The greatest threat to capitalism is the capitalists themselves
In the past, this kind of "let them eat cake" mindset has led to peasant revolts. Already Moody’s has picked up on this theme and warned of social unrest. The UK is calling the bankers’ bluff to pick up and move elsewhere, but the US has caved to virtually every one of the bankers’ wishes. Yves Smith at Naked Capitalism has suggested that the proper response by the UK government would be a combination of harassment or punitive tax policy for the likes of Goldman (GS) or any other investment bank who leaves.
Policy-bias favoring Wall Street is already institutionalized. The New Republic has an interesting article which indicates that the US may not be able to revitalize its manufacturing base because business schools are turning graduates oriented towards finance, not operations or manufacturing.
What’s more, no less than former Federal Reserve Chairman Paul Volcker has picked up a pitchfork and appears ready to join the peasant revolt. Joseph Stiglitz believes that banking troubles are worse than pre-Lehman crisis.
Others, like John Hussman, are outraged at the bailouts:
The rebirth of the American Dream, or end of Pax Americana?

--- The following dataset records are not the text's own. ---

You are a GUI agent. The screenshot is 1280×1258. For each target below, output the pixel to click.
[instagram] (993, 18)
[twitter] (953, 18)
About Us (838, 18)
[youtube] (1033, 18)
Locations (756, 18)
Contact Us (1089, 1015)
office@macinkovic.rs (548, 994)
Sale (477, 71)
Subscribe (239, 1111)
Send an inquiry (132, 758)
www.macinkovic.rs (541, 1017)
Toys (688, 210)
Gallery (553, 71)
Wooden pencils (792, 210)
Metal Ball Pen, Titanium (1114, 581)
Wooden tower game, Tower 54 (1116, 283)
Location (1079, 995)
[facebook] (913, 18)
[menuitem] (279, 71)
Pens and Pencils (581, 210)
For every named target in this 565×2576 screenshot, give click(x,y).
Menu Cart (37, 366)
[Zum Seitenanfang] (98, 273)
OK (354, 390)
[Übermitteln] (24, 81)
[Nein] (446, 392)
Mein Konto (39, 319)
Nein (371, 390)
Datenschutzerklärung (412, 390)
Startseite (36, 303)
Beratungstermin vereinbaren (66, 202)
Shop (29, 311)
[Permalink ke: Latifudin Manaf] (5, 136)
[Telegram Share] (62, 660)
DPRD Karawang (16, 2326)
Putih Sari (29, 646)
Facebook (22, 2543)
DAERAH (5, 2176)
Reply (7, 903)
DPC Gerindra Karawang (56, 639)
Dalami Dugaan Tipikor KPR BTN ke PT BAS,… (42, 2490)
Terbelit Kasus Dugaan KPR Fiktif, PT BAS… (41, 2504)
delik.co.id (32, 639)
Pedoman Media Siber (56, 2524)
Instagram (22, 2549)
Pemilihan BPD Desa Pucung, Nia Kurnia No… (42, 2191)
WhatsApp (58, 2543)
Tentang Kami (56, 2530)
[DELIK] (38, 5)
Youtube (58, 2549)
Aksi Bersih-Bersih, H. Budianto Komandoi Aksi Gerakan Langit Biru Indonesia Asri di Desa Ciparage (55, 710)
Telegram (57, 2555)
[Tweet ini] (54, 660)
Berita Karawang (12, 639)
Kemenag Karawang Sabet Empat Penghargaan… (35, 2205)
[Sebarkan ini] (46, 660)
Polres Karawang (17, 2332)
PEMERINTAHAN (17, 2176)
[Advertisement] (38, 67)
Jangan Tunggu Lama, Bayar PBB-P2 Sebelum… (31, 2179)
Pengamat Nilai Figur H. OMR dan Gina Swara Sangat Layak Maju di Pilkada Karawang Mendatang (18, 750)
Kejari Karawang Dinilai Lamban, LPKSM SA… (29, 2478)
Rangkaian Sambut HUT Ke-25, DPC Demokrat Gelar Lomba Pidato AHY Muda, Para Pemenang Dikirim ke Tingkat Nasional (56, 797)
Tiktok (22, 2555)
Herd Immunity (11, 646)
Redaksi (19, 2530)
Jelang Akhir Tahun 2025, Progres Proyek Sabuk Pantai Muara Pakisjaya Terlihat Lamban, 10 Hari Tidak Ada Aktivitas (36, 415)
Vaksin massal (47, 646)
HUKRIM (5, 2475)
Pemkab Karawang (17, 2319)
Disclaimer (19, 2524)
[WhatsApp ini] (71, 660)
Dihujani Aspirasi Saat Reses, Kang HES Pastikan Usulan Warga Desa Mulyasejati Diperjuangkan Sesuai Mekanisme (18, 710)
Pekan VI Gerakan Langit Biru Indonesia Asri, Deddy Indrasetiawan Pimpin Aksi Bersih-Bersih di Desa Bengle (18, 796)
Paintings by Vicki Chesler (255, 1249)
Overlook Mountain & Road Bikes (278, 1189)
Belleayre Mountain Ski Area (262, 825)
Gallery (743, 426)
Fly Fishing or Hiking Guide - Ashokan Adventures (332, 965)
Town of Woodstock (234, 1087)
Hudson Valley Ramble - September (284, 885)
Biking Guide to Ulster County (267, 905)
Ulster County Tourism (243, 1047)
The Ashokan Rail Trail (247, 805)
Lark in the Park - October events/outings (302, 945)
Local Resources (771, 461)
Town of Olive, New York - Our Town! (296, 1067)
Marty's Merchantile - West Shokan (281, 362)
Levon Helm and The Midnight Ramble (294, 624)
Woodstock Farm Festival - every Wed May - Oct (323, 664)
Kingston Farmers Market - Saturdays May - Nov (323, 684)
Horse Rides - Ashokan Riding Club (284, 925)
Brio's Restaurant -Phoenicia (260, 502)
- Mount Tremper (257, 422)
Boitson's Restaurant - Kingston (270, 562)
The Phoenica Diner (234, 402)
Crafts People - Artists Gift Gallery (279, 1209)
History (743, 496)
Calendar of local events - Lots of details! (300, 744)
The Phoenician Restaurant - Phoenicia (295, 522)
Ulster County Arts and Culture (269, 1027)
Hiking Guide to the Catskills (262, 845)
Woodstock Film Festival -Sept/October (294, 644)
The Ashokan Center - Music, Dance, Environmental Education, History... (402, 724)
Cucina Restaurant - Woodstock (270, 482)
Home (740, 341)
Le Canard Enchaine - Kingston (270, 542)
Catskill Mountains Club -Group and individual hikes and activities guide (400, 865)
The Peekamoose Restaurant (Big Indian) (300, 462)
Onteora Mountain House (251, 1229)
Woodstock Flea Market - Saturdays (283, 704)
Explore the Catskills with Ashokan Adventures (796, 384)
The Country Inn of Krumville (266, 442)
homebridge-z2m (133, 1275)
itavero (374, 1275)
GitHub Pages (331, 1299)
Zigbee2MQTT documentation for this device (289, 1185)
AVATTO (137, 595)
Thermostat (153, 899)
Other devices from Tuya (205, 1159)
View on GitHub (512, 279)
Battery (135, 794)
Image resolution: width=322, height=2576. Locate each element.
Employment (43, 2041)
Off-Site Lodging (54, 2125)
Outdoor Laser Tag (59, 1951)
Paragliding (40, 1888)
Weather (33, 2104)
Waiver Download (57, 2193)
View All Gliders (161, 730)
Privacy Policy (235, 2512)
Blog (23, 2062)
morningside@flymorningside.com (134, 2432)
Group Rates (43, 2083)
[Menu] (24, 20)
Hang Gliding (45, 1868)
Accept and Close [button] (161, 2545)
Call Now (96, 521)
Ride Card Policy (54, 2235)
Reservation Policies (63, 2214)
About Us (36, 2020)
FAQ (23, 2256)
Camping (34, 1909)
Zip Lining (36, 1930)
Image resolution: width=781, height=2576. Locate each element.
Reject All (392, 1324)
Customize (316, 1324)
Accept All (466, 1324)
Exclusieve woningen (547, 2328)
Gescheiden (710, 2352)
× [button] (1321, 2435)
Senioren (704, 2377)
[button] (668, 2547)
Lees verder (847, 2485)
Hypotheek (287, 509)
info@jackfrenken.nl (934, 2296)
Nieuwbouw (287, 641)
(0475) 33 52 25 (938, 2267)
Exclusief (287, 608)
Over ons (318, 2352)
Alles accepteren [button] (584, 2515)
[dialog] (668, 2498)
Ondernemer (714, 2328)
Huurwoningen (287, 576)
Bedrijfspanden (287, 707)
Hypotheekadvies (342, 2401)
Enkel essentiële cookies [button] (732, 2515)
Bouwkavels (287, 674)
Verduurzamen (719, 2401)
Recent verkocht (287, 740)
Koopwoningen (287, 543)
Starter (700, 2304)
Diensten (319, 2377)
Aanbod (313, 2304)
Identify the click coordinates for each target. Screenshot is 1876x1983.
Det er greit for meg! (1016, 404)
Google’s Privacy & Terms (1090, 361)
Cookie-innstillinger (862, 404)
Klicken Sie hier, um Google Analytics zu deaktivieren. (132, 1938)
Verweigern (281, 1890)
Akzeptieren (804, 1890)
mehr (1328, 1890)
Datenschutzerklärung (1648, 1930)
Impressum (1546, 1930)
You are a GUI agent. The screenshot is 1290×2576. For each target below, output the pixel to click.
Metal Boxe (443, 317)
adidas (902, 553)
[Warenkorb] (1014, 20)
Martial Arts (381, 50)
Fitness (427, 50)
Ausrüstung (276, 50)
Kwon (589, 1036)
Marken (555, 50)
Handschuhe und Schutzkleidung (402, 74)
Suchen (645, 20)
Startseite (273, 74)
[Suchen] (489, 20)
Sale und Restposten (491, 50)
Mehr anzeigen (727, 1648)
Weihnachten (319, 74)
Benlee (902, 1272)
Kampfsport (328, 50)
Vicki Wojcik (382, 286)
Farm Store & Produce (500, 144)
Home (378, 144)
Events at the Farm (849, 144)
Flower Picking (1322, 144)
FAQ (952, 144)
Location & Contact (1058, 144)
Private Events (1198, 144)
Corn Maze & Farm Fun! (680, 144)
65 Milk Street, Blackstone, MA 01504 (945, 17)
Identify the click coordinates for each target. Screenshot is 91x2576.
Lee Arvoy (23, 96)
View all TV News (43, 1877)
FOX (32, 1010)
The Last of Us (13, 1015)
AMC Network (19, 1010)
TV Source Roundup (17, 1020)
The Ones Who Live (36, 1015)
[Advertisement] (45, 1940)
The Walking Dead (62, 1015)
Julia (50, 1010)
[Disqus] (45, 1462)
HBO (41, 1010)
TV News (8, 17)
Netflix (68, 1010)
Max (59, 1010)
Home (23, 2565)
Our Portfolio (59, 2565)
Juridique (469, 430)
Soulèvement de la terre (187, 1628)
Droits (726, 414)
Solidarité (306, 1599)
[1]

It's clear that financial institutions have made a mad dash to repay TARP money in hopes of being able to pay year-end bonuses, but what is not so clear is what happens after the year actually ends. Various policy makers (particularly Ben Bernanke, who is currently up for reappointment) have begun to take on a self-congratulatory tone, suggesting that the recent crisis is not only behind us, but that it has been resolved at a profit. What is not evident from these comments is how small these “profitable” inflows have actually been, in relation to what has been spent.
I will be convinced that the crisis has been resolved at a profit when the Fed disgorges the $1.5 trillion in Fannie Mae (FNM) and Freddie Mac (FRE) securities it has bought for us, and if the U.S. government does not end up having to bail those securities out because the cash flows from the underlying mortgages prove inadequate. Having no such assurance, the smug “mission accomplished” remarks of Bernanke and Geithner are reminiscent of a veterinarian who walks out of the operating room saying “I saved the life of your rabid dog … by giving it the vital organs of your children.”
Most people who read a financial blog like this belong in the top 10% and a considerable number in the top 1%. I believe that those of us who are in the top distribution of society must realize that unless America acts to restore the American Dream and dismantle the nascent class system that was formed with financiers at the top, the end of Pax Americana is at hand.